A Survey on Graph Embedding Techniques for Biomedical Data: Methods and Applications
Yaozu Wu,Yankai Chen,Zhishuai Yin,Weiping Ding,Irwin King
DOI: https://doi.org/10.1016/j.inffus.2023.101909
IF: 18.6
2023-01-01
Information Fusion
Abstract:As a result of the expeditious advancement of biomedical technologies, a plethora of relational data linking biomedical entities such as genes, proteins, and drugs have been collected for modern biomedical research. Biomedical graphs, one of the most popular ways to represent relational data, can easily describe different complex biomedical systems, including molecular-level, multi-omics-level, therapeutics-level, and healthcare-level interactions. However, traditional graph analysis methods still suffer from two difficulties (i.e., heterogeneities and dynamic properties of biomedical graphs) when handling high-dimensional, multi-modal, and sparsely interconnected biomedical data. To address these issues, graph embedding methods that can effectively analyze biomedical graphs have received a significant amount of attention recently. Generally, graph-based data is converted into a low-dimensional vector space with its structural properties and well-reserved information. These vectorized representations are used for further computation in various downstream biomedical tasks, such as gene function prediction and drug–target interaction prediction.
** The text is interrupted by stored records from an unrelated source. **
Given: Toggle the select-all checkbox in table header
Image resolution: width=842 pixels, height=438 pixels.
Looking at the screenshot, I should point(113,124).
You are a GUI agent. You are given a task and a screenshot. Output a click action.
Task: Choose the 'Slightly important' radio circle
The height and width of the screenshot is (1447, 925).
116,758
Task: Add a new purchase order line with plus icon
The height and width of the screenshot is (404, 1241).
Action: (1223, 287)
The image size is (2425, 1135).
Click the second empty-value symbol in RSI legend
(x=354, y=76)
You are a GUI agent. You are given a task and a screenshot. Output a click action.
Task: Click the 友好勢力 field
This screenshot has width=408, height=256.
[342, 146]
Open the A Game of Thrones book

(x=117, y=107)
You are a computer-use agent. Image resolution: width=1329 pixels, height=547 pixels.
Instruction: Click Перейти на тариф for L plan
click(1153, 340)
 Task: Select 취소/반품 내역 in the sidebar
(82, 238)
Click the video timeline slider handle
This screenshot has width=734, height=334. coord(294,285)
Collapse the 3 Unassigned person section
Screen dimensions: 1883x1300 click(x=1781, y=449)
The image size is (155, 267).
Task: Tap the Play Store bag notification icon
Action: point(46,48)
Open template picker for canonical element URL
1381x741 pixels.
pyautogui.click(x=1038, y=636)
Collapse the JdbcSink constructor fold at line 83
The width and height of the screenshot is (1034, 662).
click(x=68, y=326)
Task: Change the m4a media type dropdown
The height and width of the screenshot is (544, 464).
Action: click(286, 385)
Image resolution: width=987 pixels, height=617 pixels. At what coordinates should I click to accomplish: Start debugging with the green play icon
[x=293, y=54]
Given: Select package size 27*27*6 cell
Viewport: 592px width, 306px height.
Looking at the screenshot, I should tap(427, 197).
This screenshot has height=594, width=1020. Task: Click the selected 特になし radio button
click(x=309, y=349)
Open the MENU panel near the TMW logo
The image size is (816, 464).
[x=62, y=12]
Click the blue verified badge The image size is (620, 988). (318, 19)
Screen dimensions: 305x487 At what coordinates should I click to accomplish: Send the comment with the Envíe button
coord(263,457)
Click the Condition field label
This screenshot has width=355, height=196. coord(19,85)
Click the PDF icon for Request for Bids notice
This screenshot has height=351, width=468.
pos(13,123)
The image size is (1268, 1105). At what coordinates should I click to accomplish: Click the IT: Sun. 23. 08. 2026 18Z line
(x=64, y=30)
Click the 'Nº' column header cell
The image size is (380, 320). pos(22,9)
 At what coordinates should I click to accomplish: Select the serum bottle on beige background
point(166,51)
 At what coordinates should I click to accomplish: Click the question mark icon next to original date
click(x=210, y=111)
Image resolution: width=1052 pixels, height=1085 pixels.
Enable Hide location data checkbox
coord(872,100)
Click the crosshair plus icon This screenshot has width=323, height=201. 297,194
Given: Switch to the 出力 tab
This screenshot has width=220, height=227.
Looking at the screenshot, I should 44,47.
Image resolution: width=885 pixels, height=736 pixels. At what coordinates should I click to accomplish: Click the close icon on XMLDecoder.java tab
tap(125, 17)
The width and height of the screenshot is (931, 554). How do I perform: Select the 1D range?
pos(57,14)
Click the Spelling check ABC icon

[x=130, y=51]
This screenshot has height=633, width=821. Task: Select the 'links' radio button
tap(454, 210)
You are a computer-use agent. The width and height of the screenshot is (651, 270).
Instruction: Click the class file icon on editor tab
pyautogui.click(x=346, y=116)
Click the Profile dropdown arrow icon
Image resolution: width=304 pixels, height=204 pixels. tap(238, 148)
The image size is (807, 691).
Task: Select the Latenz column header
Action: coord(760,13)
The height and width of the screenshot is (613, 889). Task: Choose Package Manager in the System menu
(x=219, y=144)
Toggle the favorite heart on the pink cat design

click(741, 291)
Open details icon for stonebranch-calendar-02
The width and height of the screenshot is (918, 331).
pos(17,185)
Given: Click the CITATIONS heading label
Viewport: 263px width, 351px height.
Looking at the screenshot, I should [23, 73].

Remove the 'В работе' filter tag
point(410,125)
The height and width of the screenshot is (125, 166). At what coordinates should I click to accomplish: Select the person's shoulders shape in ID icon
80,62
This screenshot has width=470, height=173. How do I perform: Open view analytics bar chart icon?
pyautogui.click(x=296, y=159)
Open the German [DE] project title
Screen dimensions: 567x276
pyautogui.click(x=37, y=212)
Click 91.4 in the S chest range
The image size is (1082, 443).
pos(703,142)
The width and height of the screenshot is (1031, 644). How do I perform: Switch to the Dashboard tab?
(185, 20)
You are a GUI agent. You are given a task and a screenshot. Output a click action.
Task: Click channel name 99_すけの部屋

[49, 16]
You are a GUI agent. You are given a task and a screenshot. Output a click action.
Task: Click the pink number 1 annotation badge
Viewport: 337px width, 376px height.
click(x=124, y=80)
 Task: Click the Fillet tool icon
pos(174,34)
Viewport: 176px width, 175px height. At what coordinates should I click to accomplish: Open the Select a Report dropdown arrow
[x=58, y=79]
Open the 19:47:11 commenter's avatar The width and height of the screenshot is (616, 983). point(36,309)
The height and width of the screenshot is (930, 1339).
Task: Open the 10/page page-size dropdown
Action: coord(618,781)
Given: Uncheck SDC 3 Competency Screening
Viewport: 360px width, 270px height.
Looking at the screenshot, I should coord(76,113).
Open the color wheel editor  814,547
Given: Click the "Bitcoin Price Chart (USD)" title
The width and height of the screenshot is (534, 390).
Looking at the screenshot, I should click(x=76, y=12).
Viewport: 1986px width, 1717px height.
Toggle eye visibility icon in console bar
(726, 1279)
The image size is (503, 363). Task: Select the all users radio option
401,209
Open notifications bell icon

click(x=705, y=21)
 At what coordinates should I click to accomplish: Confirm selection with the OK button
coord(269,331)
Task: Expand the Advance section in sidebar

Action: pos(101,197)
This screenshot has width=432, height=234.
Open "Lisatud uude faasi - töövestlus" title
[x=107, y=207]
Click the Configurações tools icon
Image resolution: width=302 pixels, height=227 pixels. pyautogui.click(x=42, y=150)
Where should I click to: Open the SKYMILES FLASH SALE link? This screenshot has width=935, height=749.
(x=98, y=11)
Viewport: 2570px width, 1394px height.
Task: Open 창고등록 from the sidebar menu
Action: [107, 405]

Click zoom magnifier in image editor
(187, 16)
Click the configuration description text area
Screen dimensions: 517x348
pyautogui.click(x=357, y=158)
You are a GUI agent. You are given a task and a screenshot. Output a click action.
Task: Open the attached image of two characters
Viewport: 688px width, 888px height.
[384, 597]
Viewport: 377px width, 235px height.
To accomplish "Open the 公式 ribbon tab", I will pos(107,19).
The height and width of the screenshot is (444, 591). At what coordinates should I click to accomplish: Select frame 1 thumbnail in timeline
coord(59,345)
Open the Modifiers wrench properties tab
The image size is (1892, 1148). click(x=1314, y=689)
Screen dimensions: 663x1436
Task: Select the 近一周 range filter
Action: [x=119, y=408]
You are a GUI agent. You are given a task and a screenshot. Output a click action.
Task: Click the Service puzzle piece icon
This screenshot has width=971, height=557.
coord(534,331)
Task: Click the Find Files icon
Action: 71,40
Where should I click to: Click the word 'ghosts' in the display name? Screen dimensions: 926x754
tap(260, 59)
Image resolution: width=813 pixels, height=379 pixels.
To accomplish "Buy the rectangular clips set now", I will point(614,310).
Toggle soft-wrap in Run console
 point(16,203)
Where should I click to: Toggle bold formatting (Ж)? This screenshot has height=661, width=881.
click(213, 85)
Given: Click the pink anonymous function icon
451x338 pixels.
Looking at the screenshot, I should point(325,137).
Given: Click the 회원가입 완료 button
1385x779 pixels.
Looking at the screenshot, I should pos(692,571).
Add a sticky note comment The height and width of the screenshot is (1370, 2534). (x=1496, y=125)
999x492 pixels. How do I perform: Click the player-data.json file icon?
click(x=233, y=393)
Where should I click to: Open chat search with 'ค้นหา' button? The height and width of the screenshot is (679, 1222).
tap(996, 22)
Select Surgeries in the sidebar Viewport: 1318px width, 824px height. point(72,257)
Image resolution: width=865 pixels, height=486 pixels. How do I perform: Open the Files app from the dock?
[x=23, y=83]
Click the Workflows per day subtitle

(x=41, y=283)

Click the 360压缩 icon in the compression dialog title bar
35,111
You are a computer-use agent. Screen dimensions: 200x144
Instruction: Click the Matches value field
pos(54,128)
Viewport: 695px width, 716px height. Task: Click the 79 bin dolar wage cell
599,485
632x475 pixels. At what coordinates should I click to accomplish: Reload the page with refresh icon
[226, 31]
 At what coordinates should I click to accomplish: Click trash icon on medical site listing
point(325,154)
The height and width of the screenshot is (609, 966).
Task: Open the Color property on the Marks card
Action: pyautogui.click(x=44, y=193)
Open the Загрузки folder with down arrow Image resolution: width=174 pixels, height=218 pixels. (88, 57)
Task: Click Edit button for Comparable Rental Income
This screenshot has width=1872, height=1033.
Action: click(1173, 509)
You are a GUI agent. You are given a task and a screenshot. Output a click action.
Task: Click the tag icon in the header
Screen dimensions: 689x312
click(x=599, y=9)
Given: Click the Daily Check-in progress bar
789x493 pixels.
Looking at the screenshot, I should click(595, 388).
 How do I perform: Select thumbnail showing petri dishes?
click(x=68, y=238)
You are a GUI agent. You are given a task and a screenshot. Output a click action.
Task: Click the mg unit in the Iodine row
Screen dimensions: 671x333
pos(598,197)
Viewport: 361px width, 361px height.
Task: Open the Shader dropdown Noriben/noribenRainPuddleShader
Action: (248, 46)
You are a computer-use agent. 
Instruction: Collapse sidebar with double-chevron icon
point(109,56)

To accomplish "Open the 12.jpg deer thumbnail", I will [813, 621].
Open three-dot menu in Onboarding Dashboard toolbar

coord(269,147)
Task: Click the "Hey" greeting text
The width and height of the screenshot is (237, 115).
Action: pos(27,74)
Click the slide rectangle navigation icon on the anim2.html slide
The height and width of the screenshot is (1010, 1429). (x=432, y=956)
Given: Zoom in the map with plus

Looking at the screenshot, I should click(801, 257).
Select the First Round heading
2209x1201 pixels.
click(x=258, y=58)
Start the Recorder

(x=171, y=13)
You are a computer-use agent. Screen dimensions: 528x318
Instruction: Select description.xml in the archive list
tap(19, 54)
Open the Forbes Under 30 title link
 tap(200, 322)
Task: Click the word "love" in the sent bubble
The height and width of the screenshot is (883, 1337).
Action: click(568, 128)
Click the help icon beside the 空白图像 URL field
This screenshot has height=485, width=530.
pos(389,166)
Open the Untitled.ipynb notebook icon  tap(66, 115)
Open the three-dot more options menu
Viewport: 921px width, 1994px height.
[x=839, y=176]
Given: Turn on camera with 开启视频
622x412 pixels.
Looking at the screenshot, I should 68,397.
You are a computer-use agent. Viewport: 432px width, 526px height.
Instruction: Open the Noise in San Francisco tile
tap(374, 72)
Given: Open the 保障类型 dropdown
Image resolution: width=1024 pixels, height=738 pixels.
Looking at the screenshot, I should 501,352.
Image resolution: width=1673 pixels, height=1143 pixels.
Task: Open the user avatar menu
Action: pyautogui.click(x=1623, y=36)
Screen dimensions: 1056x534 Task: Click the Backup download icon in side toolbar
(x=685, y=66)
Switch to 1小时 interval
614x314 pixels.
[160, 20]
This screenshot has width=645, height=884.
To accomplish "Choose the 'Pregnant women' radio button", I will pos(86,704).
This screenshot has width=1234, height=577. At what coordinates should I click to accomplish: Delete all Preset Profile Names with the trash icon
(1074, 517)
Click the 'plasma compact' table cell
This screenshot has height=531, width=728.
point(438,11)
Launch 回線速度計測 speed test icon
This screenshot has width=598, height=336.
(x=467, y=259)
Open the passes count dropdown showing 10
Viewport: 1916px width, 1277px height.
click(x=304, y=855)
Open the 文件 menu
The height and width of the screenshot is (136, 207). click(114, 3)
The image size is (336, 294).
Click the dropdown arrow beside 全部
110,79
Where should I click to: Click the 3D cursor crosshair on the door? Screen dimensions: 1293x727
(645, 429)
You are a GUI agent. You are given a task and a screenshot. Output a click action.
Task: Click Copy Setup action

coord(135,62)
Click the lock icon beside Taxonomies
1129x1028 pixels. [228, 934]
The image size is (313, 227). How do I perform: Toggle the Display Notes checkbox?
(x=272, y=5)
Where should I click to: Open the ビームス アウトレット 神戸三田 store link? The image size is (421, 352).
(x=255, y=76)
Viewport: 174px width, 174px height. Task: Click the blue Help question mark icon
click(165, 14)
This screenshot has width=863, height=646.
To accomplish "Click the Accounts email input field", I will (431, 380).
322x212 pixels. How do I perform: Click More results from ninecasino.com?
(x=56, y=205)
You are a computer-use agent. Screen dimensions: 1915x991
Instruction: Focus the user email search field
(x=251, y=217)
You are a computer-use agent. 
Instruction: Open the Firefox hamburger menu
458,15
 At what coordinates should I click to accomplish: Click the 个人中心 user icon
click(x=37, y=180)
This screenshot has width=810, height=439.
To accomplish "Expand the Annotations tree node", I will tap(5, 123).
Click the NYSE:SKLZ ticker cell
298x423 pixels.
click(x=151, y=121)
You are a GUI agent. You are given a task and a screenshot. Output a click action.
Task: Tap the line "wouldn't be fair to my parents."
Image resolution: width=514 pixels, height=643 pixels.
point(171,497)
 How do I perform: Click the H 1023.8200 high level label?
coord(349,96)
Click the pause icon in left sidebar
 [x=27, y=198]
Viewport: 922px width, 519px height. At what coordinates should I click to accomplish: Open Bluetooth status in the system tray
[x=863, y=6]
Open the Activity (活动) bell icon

In this article, we focus on the application of graph data in the biomedical domain and mainly introduce recent developments of graph embedding techniques (homogeneous, heterogeneous, and dynamic graph embedding techniques), including methodologies and related biomedical tasks. We also summarize relevant biomedical datasets and open-source implementations. We further discuss existing limitations and potential solutions. We hope this survey can provide useful directions for researchers who are interested in using graph embedding methods to solve problems in the biomedical field.